----- Available data
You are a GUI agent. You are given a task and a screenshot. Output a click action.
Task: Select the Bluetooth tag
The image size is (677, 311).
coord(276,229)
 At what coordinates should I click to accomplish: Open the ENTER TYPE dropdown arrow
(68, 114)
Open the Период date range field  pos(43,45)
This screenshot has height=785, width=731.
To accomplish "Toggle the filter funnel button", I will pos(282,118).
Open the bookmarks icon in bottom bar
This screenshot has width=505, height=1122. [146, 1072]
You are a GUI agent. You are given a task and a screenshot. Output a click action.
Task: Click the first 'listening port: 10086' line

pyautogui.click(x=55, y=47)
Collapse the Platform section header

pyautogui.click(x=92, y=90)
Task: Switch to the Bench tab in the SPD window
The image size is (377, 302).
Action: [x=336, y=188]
----------
→ What to do: In full and without error, transcribe each of the entries.

→ Result:
You are a GUI agent. You are given a task and a screenshot. Output a click action.
Task: Select the Bluetooth tag
The image size is (677, 311).
coord(276,229)
 At what coordinates should I click to accomplish: Open the ENTER TYPE dropdown arrow
(68, 114)
Open the Период date range field  pos(43,45)
This screenshot has height=785, width=731.
To accomplish "Toggle the filter funnel button", I will pos(282,118).
Open the bookmarks icon in bottom bar
This screenshot has width=505, height=1122. [146, 1072]
You are a GUI agent. You are given a task and a screenshot. Output a click action.
Task: Click the first 'listening port: 10086' line

pyautogui.click(x=55, y=47)
Collapse the Platform section header

pyautogui.click(x=92, y=90)
Task: Switch to the Bench tab in the SPD window
The image size is (377, 302).
Action: [x=336, y=188]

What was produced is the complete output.